* **DATA FOR THIS EXERCISE**
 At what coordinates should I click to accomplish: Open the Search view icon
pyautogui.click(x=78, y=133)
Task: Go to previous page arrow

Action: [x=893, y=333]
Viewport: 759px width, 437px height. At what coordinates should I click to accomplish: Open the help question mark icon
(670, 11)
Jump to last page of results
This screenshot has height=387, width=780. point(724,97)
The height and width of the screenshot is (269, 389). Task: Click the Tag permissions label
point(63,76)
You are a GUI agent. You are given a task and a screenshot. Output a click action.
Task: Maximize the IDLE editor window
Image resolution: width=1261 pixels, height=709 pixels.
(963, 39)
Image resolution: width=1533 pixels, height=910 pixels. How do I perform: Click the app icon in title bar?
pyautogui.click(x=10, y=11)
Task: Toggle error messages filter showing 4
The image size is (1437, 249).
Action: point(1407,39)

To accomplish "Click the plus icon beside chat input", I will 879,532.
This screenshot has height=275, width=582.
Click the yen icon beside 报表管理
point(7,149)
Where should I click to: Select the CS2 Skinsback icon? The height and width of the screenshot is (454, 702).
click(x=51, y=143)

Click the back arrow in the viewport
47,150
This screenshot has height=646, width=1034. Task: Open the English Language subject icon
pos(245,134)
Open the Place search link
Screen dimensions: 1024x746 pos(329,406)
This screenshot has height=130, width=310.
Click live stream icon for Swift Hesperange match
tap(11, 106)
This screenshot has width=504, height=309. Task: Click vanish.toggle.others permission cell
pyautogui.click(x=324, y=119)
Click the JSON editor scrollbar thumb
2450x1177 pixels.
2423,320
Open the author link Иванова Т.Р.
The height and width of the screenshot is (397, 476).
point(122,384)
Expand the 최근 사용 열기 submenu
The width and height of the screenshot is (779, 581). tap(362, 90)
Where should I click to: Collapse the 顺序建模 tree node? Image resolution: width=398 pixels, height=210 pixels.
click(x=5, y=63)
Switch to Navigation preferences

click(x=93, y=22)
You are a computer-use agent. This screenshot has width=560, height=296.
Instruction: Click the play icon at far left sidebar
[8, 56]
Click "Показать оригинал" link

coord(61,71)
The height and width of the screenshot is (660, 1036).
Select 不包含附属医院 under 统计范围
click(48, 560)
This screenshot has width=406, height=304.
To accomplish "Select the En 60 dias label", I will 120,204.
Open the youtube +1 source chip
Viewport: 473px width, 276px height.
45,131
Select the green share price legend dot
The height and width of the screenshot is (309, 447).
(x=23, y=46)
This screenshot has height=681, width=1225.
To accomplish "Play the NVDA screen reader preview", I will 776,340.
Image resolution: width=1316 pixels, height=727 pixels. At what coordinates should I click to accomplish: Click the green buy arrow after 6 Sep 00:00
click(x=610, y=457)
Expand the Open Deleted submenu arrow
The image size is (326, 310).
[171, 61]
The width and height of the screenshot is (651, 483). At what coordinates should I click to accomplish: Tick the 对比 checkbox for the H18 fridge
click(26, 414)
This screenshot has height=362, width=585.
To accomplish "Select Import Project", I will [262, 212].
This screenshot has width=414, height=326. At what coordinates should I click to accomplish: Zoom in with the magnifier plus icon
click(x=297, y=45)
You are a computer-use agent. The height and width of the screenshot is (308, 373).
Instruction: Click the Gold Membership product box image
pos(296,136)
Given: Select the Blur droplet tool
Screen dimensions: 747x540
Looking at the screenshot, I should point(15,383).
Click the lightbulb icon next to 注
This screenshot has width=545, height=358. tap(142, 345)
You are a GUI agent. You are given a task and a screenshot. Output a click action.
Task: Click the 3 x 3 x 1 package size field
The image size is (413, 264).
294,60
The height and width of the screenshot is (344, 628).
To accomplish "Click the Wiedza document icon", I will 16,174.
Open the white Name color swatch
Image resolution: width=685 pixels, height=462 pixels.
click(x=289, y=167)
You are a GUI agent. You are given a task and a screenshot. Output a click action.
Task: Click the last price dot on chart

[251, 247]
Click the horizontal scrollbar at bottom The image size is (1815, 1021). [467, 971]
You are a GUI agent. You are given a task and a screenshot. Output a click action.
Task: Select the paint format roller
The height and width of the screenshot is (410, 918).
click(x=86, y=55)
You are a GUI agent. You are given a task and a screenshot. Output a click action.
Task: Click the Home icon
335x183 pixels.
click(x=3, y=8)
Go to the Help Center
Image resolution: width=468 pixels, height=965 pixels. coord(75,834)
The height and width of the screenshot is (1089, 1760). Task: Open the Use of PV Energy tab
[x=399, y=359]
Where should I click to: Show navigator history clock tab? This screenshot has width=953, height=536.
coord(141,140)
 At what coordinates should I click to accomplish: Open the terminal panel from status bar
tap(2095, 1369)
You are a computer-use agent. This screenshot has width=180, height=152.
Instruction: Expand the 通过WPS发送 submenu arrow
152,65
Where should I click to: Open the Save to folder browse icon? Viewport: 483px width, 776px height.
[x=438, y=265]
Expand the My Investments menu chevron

* **AIM OF THE EXERCISE**
Can you reproduce verbatim every line from the start of the records through the line containing "point(63,76)", with that line included?

* **TASK RESPONSE**
 At what coordinates should I click to accomplish: Open the Search view icon
pyautogui.click(x=78, y=133)
Task: Go to previous page arrow

Action: [x=893, y=333]
Viewport: 759px width, 437px height. At what coordinates should I click to accomplish: Open the help question mark icon
(670, 11)
Jump to last page of results
This screenshot has height=387, width=780. point(724,97)
The height and width of the screenshot is (269, 389). Task: Click the Tag permissions label
point(63,76)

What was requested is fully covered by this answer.